Lujuria, muerte, conocimiento

Lujuria, muerte, conocimiento Llegados a este punto será útil dar un paso atrás para concentrarnos en la naturaleza de la relación entre el que se muere (Enkidu) y el que sobrevive (Gilgamesh). En la Tablilla 1 de la epopeya, Gigalmesh aparece como «el que sabe excavar pozos incluso en los precipicios de las montañas», pero en la ciudad se comporta como un impaciente toro salvaje» que «no permite a la muchacha estar con su marido». No se trata solo de una alusión a algo así como al ius primae noctis en versión asiria; de hecho Gilgamesh goza de tres atributos típicos del lujurioso: poderoso, soberbio e inteligente, demasiado para quien convive con él. El Señor del Cielo An/Anu y el resto de las divinidades asignan a la diosa madre Aruru la tarea de contrarrestar «el ardor de las energías» del héroe creando un doble: la divina madre, después de lavarse las manos con agua, «se hace con un trozo de piedra y lo planta en la estepa», del que surgirá Enkidu, «semilla del silencio»:

Todo su cuerpo estaba cubierto de pelos,

la cabellera era ondulada como la de una mujer

los rizos de sus cabellos crecían lujuriosos como las espigas.

No conocía ni a la gente ni al pueblo.

Enkidu es un «primitivo» que abreva en el río como los animales y sexualmente «se satisface con las bestias salvajes». Un cazador cuenta a sus conciudadanos la enorme potencia de tal criatura, y ellos le confían la misión de conducir a este hombre peludo a conocer a la prostituta Shamhat. El cazador y la mujer se preparan junto a un pozo de agua; tras paciente espera, divisan la imponente figura de quien ha sido «engendrado por la montaña». El cazador incita a la prostituta:

«Es él, oh Shamhat, desnuda tu seno,

abre tus piernas para que pueda penetrarte.

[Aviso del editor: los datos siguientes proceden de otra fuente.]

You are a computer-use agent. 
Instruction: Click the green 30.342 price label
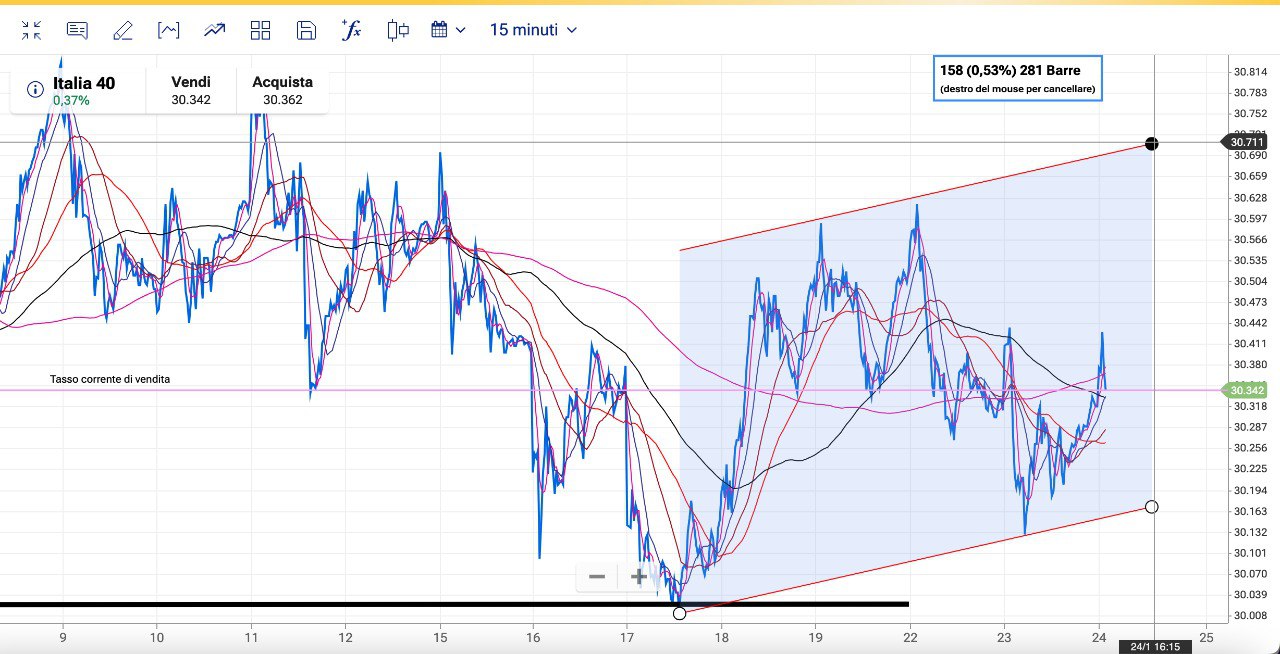[1248, 391]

No le rechaces, abrázalo con fuerza,

él te verá y se acercará a ti.

Afloja tus vestidos de modo que pueda jugar

encima de ti;

concédele, al hombre primitivo, el arte de la mujer.»

Y luego sabremos que durante «seis días y siete noches» Enkidu poseyó a Shamhat; y luego

las gacelas miran a Enkidu y huyen,

de él se alejan los animales de la estepa.